Havarie im Suezkanal: Bis zu 60 Tage Verspätung prognostiziert

Mit einer Normalisierung der betroffenen Lieferketten ist Shippeo zufolge erst in mehreren Wochen zu rechnen.

Die Havarie im Suezkanal verschärft nach Ansicht vieler Experten die bestehende Containerknappheit. (Foto: tiero_M / Fotolia)
Die Havarie im Suezkanal verschärft nach Ansicht vieler Experten die bestehende Containerknappheit. (Foto: tiero_M / Fotolia)
Therese Meitinger

Shippeo, Anbieter für Real Time Visibility im Transportwesen, hat die mittelfristigen Auswirkungen der Havarie im Suezkanal prognostiziert. Spätestens 25 Tage nach der Havarie am 23. März, also ab Kalenderwoche 15, werden Verbraucher die Auswirkungen des Staus zu spüren bekommen, gibt der französische IT-Anbieter in einer Pressemitteilung vom 31. März an. Dies gehe aus den Daten der Plattform von Shippeo hervor, heißt es. Vor allem Textilien, Unterhaltungselektronik und Teile für den Maschinenbau (Quelle) werden sich nach Ansicht des Unternehmens verspäten.
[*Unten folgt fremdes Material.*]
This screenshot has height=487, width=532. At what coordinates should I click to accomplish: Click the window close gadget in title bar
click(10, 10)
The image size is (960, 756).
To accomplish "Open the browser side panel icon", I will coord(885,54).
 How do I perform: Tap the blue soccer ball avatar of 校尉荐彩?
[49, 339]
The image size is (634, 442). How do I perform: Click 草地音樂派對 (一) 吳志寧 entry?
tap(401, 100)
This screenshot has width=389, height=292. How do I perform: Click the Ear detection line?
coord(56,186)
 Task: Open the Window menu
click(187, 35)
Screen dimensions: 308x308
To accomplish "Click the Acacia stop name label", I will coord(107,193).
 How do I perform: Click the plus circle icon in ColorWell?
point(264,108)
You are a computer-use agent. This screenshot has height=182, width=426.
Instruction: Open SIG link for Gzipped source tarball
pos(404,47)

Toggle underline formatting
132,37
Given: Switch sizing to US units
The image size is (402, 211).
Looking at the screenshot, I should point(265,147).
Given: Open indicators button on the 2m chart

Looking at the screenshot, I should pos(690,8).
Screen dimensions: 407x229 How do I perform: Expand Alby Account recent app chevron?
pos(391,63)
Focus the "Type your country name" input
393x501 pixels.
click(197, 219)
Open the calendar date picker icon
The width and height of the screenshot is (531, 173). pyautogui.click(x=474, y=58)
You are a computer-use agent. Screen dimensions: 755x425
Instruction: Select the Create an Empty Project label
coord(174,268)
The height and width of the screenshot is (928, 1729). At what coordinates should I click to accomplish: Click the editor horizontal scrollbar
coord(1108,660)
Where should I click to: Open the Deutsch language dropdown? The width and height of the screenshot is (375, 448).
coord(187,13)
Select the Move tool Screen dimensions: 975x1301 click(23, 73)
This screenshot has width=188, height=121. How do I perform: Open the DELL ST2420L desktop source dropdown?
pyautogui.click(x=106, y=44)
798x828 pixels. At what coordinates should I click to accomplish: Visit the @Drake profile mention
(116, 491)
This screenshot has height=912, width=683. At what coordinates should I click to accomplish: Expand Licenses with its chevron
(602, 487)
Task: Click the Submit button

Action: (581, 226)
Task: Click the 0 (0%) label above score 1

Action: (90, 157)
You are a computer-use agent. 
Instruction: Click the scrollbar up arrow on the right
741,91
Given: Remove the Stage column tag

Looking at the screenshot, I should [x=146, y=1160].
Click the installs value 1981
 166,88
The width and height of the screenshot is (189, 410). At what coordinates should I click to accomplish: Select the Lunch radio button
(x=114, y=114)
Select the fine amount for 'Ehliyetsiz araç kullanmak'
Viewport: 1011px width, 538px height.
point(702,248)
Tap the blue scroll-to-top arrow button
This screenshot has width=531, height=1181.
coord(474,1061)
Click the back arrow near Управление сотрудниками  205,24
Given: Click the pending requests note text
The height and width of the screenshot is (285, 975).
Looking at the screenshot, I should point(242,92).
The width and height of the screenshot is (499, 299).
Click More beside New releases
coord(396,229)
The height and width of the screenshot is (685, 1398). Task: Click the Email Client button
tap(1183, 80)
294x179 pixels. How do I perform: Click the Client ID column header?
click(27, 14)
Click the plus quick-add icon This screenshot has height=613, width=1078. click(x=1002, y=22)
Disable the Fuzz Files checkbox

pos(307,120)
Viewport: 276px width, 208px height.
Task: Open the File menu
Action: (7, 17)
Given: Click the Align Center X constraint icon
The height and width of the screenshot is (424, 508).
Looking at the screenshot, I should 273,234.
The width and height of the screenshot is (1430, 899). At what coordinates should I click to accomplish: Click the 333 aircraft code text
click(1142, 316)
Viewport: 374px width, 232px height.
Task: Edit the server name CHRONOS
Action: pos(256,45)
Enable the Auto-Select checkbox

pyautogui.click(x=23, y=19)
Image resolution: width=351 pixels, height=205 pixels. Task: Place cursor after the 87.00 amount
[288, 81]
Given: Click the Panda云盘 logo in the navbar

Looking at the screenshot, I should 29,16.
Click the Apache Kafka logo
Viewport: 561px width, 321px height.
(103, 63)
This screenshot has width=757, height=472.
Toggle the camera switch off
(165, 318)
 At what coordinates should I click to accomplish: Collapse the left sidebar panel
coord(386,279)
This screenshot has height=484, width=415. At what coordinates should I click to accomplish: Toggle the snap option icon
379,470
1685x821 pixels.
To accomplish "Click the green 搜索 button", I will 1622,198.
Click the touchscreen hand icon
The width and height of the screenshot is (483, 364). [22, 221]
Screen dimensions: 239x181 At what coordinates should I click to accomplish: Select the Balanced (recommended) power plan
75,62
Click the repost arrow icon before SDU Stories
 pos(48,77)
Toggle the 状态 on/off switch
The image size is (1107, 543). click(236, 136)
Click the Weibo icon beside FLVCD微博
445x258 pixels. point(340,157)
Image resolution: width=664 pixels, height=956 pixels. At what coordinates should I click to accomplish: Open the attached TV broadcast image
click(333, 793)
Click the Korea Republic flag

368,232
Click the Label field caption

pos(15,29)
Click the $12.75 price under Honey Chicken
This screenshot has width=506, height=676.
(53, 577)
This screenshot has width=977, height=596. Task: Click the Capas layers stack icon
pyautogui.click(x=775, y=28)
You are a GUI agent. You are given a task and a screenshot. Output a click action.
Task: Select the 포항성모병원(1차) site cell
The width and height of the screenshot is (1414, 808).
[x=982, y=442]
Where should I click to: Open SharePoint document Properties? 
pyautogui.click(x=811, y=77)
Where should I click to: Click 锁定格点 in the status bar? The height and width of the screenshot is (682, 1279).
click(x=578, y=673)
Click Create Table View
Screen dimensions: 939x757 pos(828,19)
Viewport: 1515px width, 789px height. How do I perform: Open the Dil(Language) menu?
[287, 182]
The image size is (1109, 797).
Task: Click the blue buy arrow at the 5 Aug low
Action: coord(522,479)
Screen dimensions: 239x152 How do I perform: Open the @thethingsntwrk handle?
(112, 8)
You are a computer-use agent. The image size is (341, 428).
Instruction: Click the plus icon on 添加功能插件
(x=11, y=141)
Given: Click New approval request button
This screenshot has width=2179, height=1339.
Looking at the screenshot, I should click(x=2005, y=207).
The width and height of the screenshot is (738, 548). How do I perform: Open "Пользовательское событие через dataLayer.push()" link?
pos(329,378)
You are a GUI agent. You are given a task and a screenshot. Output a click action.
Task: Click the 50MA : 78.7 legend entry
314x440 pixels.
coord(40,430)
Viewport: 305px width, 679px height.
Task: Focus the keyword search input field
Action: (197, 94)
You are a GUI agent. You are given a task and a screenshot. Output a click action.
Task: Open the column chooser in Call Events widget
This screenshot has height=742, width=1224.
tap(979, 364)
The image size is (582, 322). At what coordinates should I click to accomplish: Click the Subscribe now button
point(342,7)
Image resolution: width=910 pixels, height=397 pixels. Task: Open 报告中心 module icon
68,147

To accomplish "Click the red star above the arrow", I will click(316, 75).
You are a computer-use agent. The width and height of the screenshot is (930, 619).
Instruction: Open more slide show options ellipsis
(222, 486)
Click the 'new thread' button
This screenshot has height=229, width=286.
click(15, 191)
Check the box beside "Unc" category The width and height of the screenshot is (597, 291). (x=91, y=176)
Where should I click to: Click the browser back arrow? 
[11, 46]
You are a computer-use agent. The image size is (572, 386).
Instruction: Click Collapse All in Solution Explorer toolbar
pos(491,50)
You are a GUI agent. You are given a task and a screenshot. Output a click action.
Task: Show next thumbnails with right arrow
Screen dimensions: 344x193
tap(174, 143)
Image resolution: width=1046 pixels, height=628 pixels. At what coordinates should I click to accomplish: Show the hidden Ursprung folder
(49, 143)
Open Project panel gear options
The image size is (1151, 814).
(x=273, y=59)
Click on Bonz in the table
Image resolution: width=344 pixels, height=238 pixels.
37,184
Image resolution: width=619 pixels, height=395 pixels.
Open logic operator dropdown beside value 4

Um die industrielle Produktion in Europa aufrechtzuerhalten, müssten Unternehmen schnell herausfinden, ob sie die benötigten Teile über andere Wege bekommen, argumentiert Shippeo. Für den Handel gelte dasselbe. Hier helfe Transparenz über die eigenen Lieferketten.

Container über mehrere Wochen gebunden

„Unsere Daten zeigen, dass elektronische Vorprodukte sich um 25 Tage bis 60 Tage verspäten werden. Die aktuellen Verspätungen werden nicht nur zu Chaos in den Häfen Europas führen, sondern die gebundenen Container stehen dem Seehandel auch noch Wochen später nicht zur Verfügung“, kommentierte Thomas Spieker, Geschäftsführer von Shippeo in Deutschland Ende März. „Wir gehen davon aus, dass es noch mindestens zwölf Wochen dauern wird, bis sich Lieferketten von diesem Zwischenfall erholt haben werden.“

Die Real-Time-Visibility-Plattform von Shippeo nutzt nach Eigenangaben über 400 verschiedene Datenquellen, um die voraussichtliche Ankunftszeit einer Lieferung zu berechnen – bis zu 24 Stunden im Voraus und mit einer Genauigkeit von bis zu 95 Prozent. Shippeo sei an mehrere Tausend Transportmanagementsysteme und Telematiken angeschlossen, gibt der Anbieter an. Die proprietären Algorithmen des Unternehmens nutzten diese sowie eine Vielzahl weiterer externer Daten, um die voraussichtliche Ankunftszeit einer Lieferung zu berechnen.